=== To do ===
Write out every line of the entries word for word, leaving out the pictures.

=== Dataset rows ===
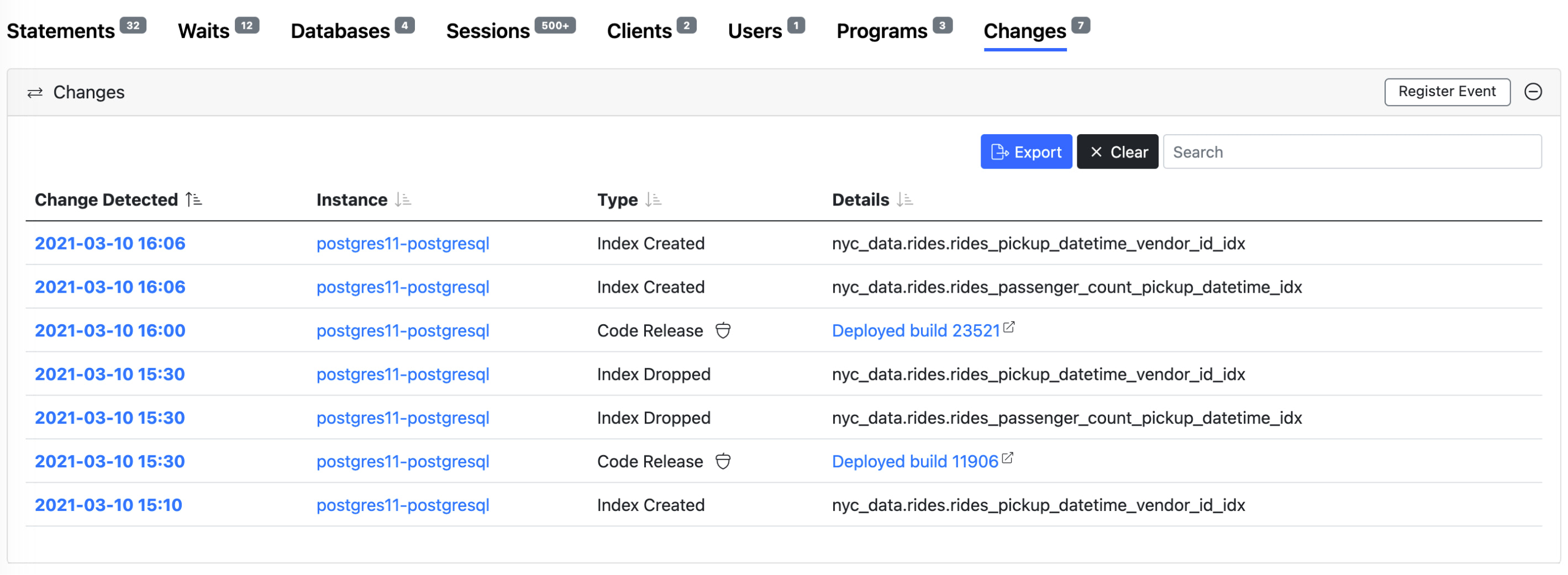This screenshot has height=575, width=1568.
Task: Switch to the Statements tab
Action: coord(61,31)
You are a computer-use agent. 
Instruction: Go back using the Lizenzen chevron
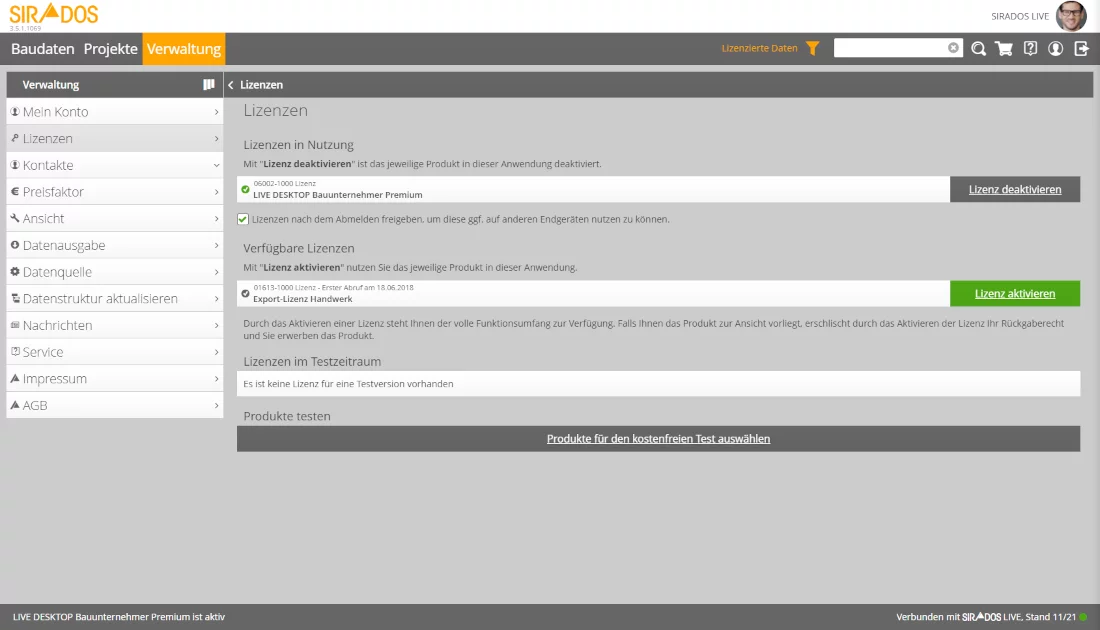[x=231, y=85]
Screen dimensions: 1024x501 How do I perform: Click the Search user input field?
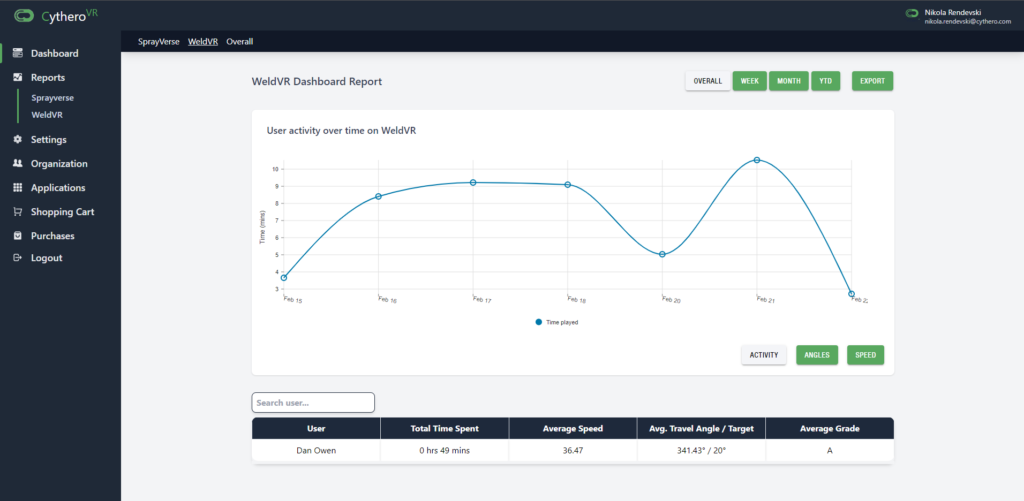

=== Correct answer ===
This screenshot has height=575, width=1568.
Task: Switch to the Statements tab
Action: coord(61,31)
You are a computer-use agent. 
Instruction: Go back using the Lizenzen chevron
[x=231, y=85]
Screen dimensions: 1024x501 How do I perform: Click the Search user input field?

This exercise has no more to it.